Diego était un chien prodigieusement intelligent. Il savait compter jusqu’à trois, jouer et coller à cache-cache, comprenait tout, même les langages codés que nous mettions au point pour éviter qu’il nous comprenne. Il me tapait la main quand je lui disais high-five! Il comprenait l’anglais, le portugais, et même le charabia, se pointait pour sa gamelle quand j’agitais la clochette d’une guirlande indienne. J’avais fait sur lui l’essai de la méthode de Pavlov, et il dépassait nos espérances. Il cherchait vraiment à nous comprendre, et bien des fois, j’ai lu des réponses dans ses yeux d’agate.

Il ne fallait pas dire quoi que ce soit qui ressemblât à « voiture », ou pire encore « tu veux venir ? » Il adorait baver et étaler les fluides de son nez mouillé sur les vitres propres de ma voiture, aboyer dès que nous croisions n’importe quelle bête mangeant dans les champs. Pour lui, tout était « une vache », à commencer par les vaches, mais aussi les chevaux, les moutons, l’âne dans son enclos, ou la chèvre du voisin d’en face. Des restes de chasseur demeuraient en lui, bien au fond, et l’instinct prenait le dessus sur la raison quand il voyait nager en V une troupe de colverts sur la Creuse qui passait devant chez nous. Il se jetait à l’eau, et nous devions le récupérer à grand peine, épuisé par ses exploits, trempé et hors d’haleine. Il ressemblait alors à une serpillière. Il aimait l’eau, et pourtant il détestait la pluie. Quand nous le sortions par temps humide, il se retournait tous les trois pas, et nous jetait un regard courroucé, l’air de nous demander pourquoi il devait nous promener sous une pluie battante.
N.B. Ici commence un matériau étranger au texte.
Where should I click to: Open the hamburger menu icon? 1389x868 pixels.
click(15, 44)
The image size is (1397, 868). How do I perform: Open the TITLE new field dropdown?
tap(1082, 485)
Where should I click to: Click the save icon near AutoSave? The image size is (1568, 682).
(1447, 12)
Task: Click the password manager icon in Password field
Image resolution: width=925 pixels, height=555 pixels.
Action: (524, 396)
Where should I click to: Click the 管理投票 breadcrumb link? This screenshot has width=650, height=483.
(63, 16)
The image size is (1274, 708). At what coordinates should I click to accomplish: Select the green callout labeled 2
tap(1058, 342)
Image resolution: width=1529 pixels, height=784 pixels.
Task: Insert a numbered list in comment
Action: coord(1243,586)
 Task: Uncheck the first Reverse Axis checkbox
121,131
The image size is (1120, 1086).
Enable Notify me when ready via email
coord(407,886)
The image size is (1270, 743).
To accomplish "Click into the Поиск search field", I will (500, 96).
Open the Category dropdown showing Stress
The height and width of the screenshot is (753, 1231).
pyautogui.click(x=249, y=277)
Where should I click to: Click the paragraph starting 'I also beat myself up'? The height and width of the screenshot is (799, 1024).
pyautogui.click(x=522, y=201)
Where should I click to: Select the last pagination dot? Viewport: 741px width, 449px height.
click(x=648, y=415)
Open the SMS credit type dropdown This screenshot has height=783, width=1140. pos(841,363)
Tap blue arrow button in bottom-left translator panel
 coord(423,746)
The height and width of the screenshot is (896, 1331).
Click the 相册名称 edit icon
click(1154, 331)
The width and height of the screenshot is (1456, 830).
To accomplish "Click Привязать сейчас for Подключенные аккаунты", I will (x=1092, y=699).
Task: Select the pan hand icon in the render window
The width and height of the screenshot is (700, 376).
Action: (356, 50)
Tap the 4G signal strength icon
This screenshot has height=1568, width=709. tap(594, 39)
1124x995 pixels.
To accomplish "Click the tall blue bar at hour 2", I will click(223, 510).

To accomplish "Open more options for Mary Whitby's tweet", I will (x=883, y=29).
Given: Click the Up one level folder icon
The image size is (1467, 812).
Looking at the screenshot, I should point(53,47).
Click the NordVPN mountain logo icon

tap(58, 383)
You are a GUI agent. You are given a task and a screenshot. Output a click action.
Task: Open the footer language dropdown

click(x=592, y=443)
Il avait des yeux qui en disaient long. Il nous disait sans mot qu’on l’agaçait, qu’il avait envie d’une petite croûte de fromage, qu’il n’était pas content, ou ennuyé, qu’il préférait qu’on ne lui parle pas et qu’il voulait dormir sur son tapis, mais aussi qu’il était content que je revienne des courses, et le plus merveilleux, c’était de voir dans son regard qu’il comprenait ce que je disais, et même ce que je ne disais pas.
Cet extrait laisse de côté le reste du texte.